ゴーン事件報道は検察権力の監視につながったのか

 「夜討ち朝駆け」に象徴される密着取材で得られる情報とは、どんなものか。相手にとって「都合のよい情報ばかりを提供されたりする懸念は常にあります」という「おわび」の見解は、実際、その通りである。数人から十数人の記者が当局者と一緒するオフレコ懇談(時に酒食を伴う)でも、どこかで1対1になった場合も、基本的にそれは変わらない。

 いつの時代であっても、権力者・当局者は自らにとって都合の良い情報を、都合の良いタイミングで、都合の良い方法を用いて発信する。権力者・当局にとって、密着取材はその好機でもある。
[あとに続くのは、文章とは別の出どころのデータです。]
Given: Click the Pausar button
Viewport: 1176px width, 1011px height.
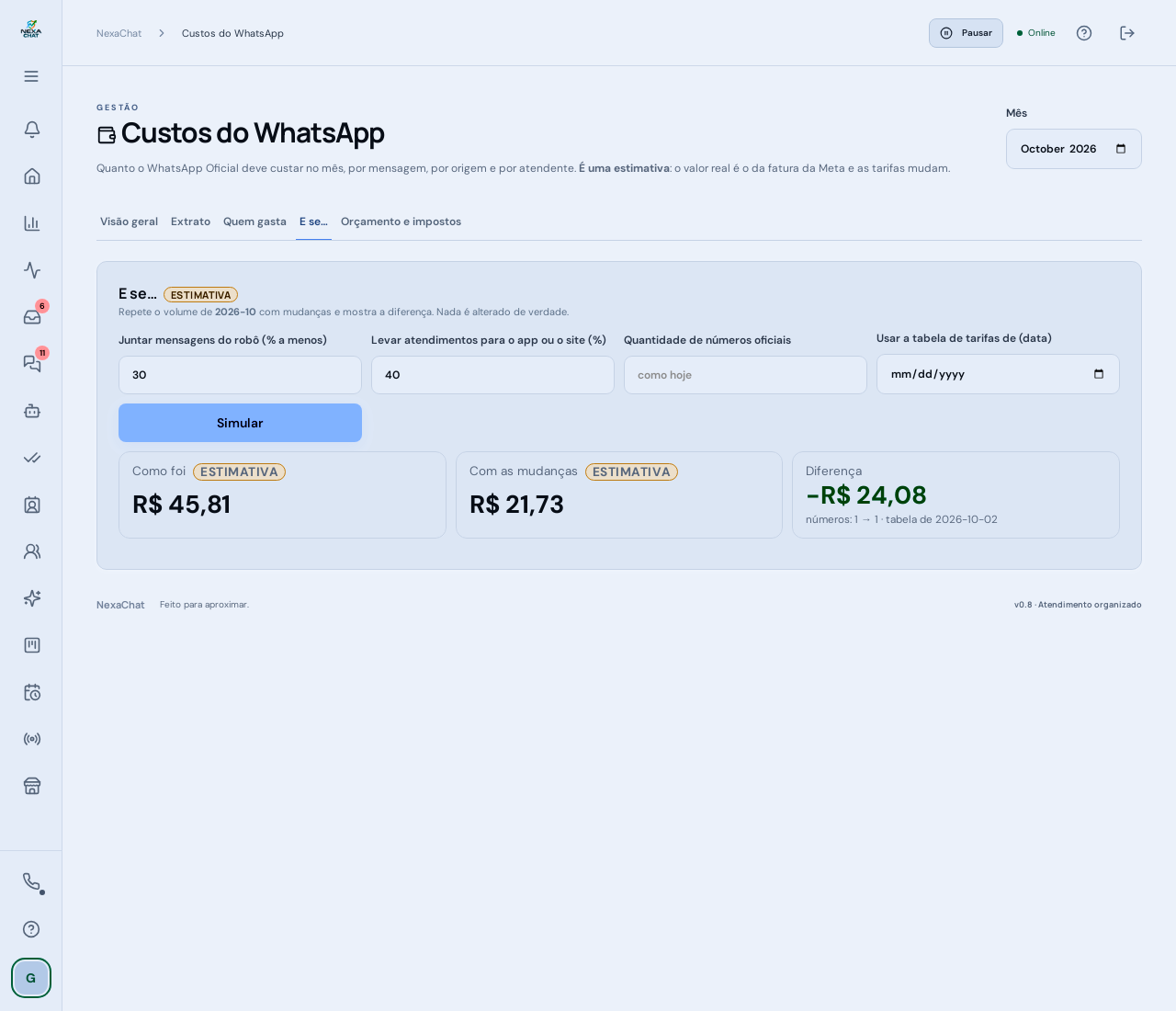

 一方、取材者は多くのケースで権力者・当局者とガチンコで対峙できず、彼らの論理に巻き込まれながら取材を続け、いつの間にか二人三脚の関係になっていく。「いつかは本当の記事を書いてやる」との思いをなかなか実現できないまま、取材者は異動する。そのうちに世代交代は進む。そうやって、報道界は権力監視という方向性を見失い、賭け麻雀に代表される密着取材は連綿と続いた。

 例えば、検察や警察の取材において、当局者が捜査の途中経過情報を記者に伝えるのはなぜか。事件を大々的に報道してもらい、世論を味方にしたいからだ。メディアを都合よく利用したいからだ。捜査の進展具合をどのメディアが先に報じるかという「時間差スクープ」は、そうした中で生まれ、日本の報道界に根付いた。(『「スクープ」とは何か~新聞社は「時間差スクープ」の呪縛を解け!』参照)

 「報道によって捜査を妨害された」などと当局が怒るケースはあっても、大枠では権力側が認めた中での報道合戦を繰り広げているにすぎない。実際、他社に先んじて報じる時間差スクープが権力監視につながるケースがあるとの見解は、現在においても新聞社幹部が組織内で公然と語っている。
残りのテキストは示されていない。